Do you ever feel like your life is playing out like a broken record?  Same ‘ish different day.  Get up, go to work.  Meet a friend for dinner. Catch up on Netflix.  Rinse & repeat.  Even on the weekends- it’s the same bar on a Friday night with the same people, dancing to, what seems like, the same songs.  I feel like the weeks have been flying by, blurring one into the other without much differentiation.  But I don’t know how to change, I’m stuck in the broken groove of this record.  And just when I think I’ve moved on, I realize I’m simply stuck in a different, but similar, groove.

All too often lately, I feel like life is going on around me and I’m just standing still.  I look around a crowded room and see everyone else living a life that means something to them.  A life filled with plans, love, close friends and family… and just… meaning.  It makes me long for a real life too, like “a life” is a commodity to be bought, discovered or otherwise attained.

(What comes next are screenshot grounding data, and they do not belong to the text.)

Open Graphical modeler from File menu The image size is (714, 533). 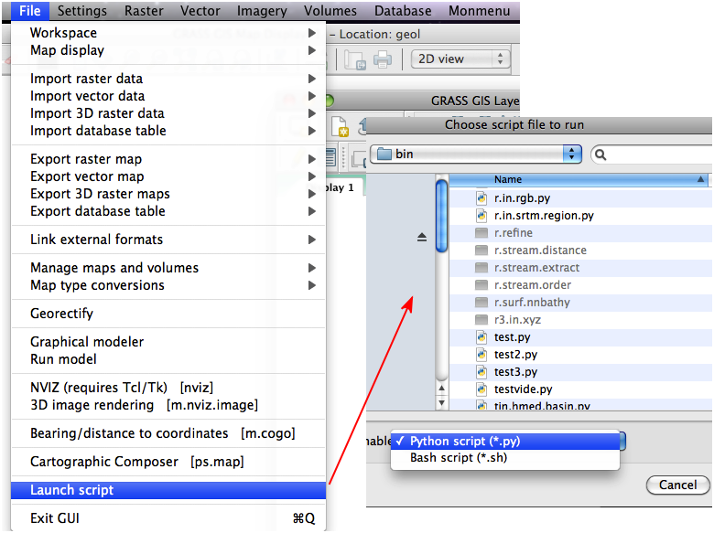coord(87,342)
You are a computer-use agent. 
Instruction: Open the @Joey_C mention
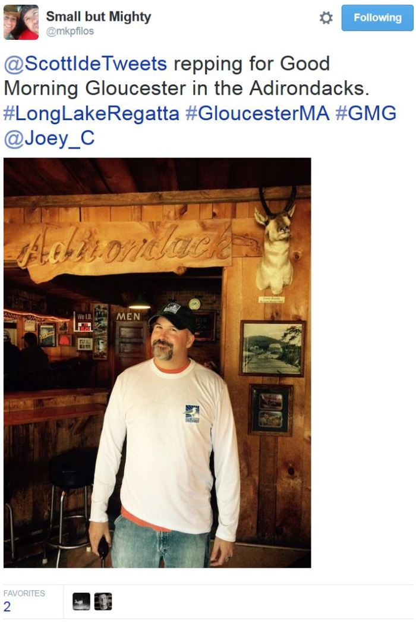49,139
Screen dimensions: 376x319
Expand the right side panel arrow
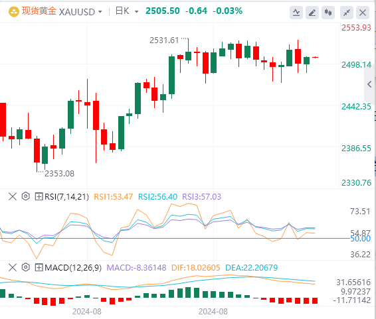click(370, 84)
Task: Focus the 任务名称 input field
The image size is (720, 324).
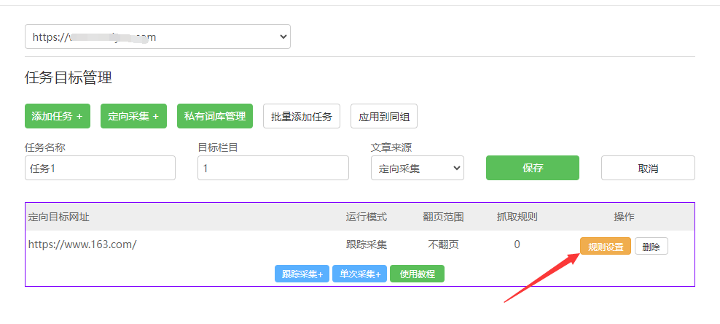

That said, from the outside, it looks like I have quite the life.  I am constantly on the go; running from event to event, seeing this friend or that family member, while trying to fit in a smidgen of down time for myself.  I am fortunate that I have lot’s of friends and, in turn, the opportunity to do many fun and exciting things: concerts, wine & beer festivals, parties, boating adventures, street fairs and lot’s of traveling, even if just for a long weekend.

Nonetheless, somehow, it still all feels numbNumb and empty, like I’m running in circles and doing things that give me no actual feelings of contentment, just fleeting moments of fun, like a temporary high.  Instead of taking these moments of fun and savoring them, I get an emotional hangover, craving more and better fun, like a drug addict.  Not only that, but even in a crowded room in the midst of all the fun, I am always look for something….I always want more.  

It makes me wonder: when will I find meaning, value and fulfillment in what I do and how I live my life, regardless of the evenings activities?
How many friends do I have to have?
How many ways can I volunteer or jobs do I need to take on?
How many self help books can I read?
How many dates can I go on with the proverbial ‘nice guy’ only to feel nothing in the end and have to have the uncomfortable “I’m just not that into you” conversation?
It just seems to circle and circle, ending up in the same place I started.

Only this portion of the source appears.